Starbucks Corp., 2021 WL 1921120, No. 5:20-cv-00335-JWH-SHKx (C.D. Cal. May 5,
2021)

Myers
sued Mars, Quaker Oats, and Starbucks under the CLRA and UCL, alleging claims
related to use of child slaves to produce cocoa. Child slavery, which allegedly
produces most of the cocoa Americans consume, is horrific both for the enslaved
children and for the environment, promoting deforestation in the Ivory Coast.
Consumers would prefer “chocolate that destroys neither the rainforest nor the
lives of millions of children,” but the supply chain makes detecting
malfeasance difficult: “small farms sell to intermediaries, who mix together
beans from many farmers to sell to grinders or traders and then to
manufacturers.” Although chocolate is often untraceable, some companies have
traced their cocoa from bean to chocolate bar and have eliminated child slavery
from their supply chains. “However, the World Cocoa Foundation has conceded
that it cannot eradicate child labor in cocoa production by 2025.”

All
defendants advertise their cocoa as humanely produced. The back of Mars Dove
Dark Chocolate products say: “[w]e buy cocoa from Rainforest Alliance
Certified™ farms, traceable from the farms into our factory,” and Mars used the
seal of Rainforest Alliance Certification, “a third-party certifier which holds
itself out as the benchmark for the sustainable production of cocoa,” on
packaging. However, “Mars can, at best, trace only 24% of its cocoa back to
farms,” because the ethically sourced beans were allegedly intermingled with
slave-produced beans at its factories.

Quaker
Oats advertised that its Chocolate Chip Chewy Bars “support sustainably sourced
cocoa through [the non-profit entity] Cocoa Horizons.” But the bars were
allegedly not sustainably sourced, and only 26% of the farms from which Cocoa
Horizons sources its cocoa had programs to prevent child labor.

Starbucks
labels its Hot Cocoa Mix as “made with ethically sourced cocoa” and administers
an internal certification program known as “COCOA.” Starbucks was allegedly “fully
aware that the farms it sources its cocoa from use child and slave labor.”

The
court granted the motion to dismiss as to Mars and Quaker, but not Starbucks.

Mars:
The use of the Rainforest Alliance seal didn’t amount to a specific affirmative
misrepresentation.

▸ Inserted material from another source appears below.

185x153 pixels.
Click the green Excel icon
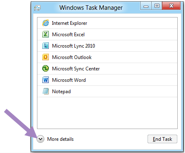[x=46, y=34]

Myers alleged that only 24% of the chocolate was traceable,
and alleged that Mars intermingles its beans for Dove Dark Chocolate
specifically and can’t trace its sources. But the court parsed the Mars
statement like it was looking for perjury: Mars said that it buys traceable
beans, not that it only buys traceable beans. That was true, and so it
wasn’t an affirmative misrepresentation. Likewise, Mars only claimed that it
bought traceable beans, not that the product on which it advertised its
purchases of traceable beans contained those beans. This reasoning seems
indifferent to the idea of “misleadingness” rather than falsity. But the court
thought that Myers didn’t allege “facts sufficient to show that a reasonable
consumer would read Mars’ packaging to mean the opposite of what it says.” [The
opposite?]

Quaker:
Likewise, because Quaker Oats advertised “support” for sustainably sourced
cocoa, not any specific result, the label was not misleading.

Starbucks:
Previously, the court dismissed an earlier version of the complaint because Myers
had not pleaded facts sufficient to allege that the COCOA program was “a sham.”
Also, alleged environmental misconduct didn’t matter, because “ ‘ethically
sourced’ is generally understood to refer to labor practices.” (This court is
not very interested in finding out what reasonable consumers actually might
think.)

Myers
revised her argument: because “no company, including Starbucks,” can claim
slave-free chocolate, a reasonable consumer would be misled by chocolate
advertised as “ethically sourced.”

This,
the court accepted for purposes of the motion, though it was still skeptical.
Myers successfully alleged that “child slavery is endemic to the chocolate
trade; that it is difficult or impossible to produce chocolate without labor
from child slaves; that a reasonable consumer is sensitive to these concerns
and would consider ethically made chocolate and reliance on child slavery
mutually exclusive; and that Starbucks claims that its hot chocolate is made
from ethically sourced cocoa.”

Her
desire to buy chocolate again also gave her standing for injunctive relief.